EXTRAIT DE PAGE →
=-=-=
Sont-ce des « croix cathares” ?
Aujourd’hui nous trouvons du « cathare » dans beaucoup de domaines – châteaux, maisons, sentiers pour ne pas parler de l’agneau cathare. Cependant, dans le pays d’oc, les anciens ont toujours parlé de « croix cathares » et presque tout le monde aujourd’hui utilise cette expression. Dans l’importante bibliographie consacrée à ce sujet, toutes les réponses sont possibles.
À Pexiora, les cathares circulaient tranquillement à l’ombre de la Commanderie et les Hospitaliers de Saint-jean de Jérusalem n’ont jamais fourni la preuve de quelque animosité ou agressivité à leur encontre.
Les seigneurs de Laurac, de leur côté, les soutenaient sérieusement et comptaient parmi leurs familles de nombreux parfaits et parfaites, croyants et croyantes.
Pour quelques auteurs, la croix grecque serait d’origine bogomile, manichéenne, donc cathare.
Le dernier cathare a été brûlé en 1321, à Villerouge-Terménès. Mais les cathares ne se montraient plus depuis déjà de nombreuses années. Donc à Pexiora, si les stèles étaient, à l’origine, à l’emplacement où elles ont été découvertes, c’est-à-dire dans le « cimetière grand », ouvert depuis la Peste Noire de 1348, elles ne devraient rien aux cathares.
Mais l’argument qui « frappe », il faut le chercher dans l’acharnement de l’Inquisition à faire disparaître tout ce qui a pu ou aurait pu avoir un quelconque rapport avec l’hérésie. Les stèles discoïdales sont des monuments d’art populaire à symbolique chrétienne, connus à travers de nombreux pays européens et débordant très largement le Moyen-Age (Stèle de Les Cassès datée 1666 – stèle de Ricaud faite en 1700). Il est vrai qu’elles se trouvent en grande quantité dans la région lauragaise qui fut aussi une des grandes zones d’implantation du catharisme occitan. Mais là s’arrête la coïncidence, le rapport de cause à effet. Le catharisme fut un christianisme refusant toute sacralisation du réel, toute symbolique, tout intérêt au corps physique, dépouille matérielle ne contenant plus rien de divin dès lors que l’âme l’avait quittée.
Les Bons Hommes ne croyaient pas davantage à la résurrection future de la chair et au jugement dernier.
=-=-=
DONNÉES FOURNIES →

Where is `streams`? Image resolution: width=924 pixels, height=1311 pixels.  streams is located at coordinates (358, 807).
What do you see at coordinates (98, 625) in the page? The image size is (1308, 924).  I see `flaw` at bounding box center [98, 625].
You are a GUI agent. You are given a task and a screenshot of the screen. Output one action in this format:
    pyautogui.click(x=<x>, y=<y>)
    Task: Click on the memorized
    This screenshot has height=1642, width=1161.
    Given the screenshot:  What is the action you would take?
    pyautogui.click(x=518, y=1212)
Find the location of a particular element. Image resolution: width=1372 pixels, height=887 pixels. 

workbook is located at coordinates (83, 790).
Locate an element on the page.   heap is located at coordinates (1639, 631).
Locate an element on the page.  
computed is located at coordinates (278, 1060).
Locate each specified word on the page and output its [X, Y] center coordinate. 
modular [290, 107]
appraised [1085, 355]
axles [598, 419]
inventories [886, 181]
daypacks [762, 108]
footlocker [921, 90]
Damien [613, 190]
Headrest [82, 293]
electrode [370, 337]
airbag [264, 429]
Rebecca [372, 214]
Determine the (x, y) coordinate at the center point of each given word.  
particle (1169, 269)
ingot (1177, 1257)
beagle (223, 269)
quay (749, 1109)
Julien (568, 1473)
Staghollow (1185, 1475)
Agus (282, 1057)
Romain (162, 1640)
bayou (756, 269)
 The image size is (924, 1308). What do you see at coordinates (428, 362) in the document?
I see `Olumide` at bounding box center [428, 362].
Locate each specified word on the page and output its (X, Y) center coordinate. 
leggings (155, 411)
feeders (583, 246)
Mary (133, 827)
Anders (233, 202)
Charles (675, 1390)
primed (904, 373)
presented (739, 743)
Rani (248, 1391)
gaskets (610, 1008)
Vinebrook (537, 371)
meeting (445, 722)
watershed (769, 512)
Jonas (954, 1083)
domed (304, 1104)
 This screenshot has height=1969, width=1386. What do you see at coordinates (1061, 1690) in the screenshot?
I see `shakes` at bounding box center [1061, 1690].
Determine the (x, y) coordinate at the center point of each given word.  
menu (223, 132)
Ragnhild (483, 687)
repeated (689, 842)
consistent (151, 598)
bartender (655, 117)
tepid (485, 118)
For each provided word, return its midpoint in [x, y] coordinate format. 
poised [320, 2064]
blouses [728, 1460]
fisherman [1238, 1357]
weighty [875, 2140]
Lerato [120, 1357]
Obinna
=-=-=
CONSIGNE → Relevez toutes les années écrites en chiffres dans l'extrait sur les croix cathares.

RÉPONSE → 1321, 1348, 1666, 1700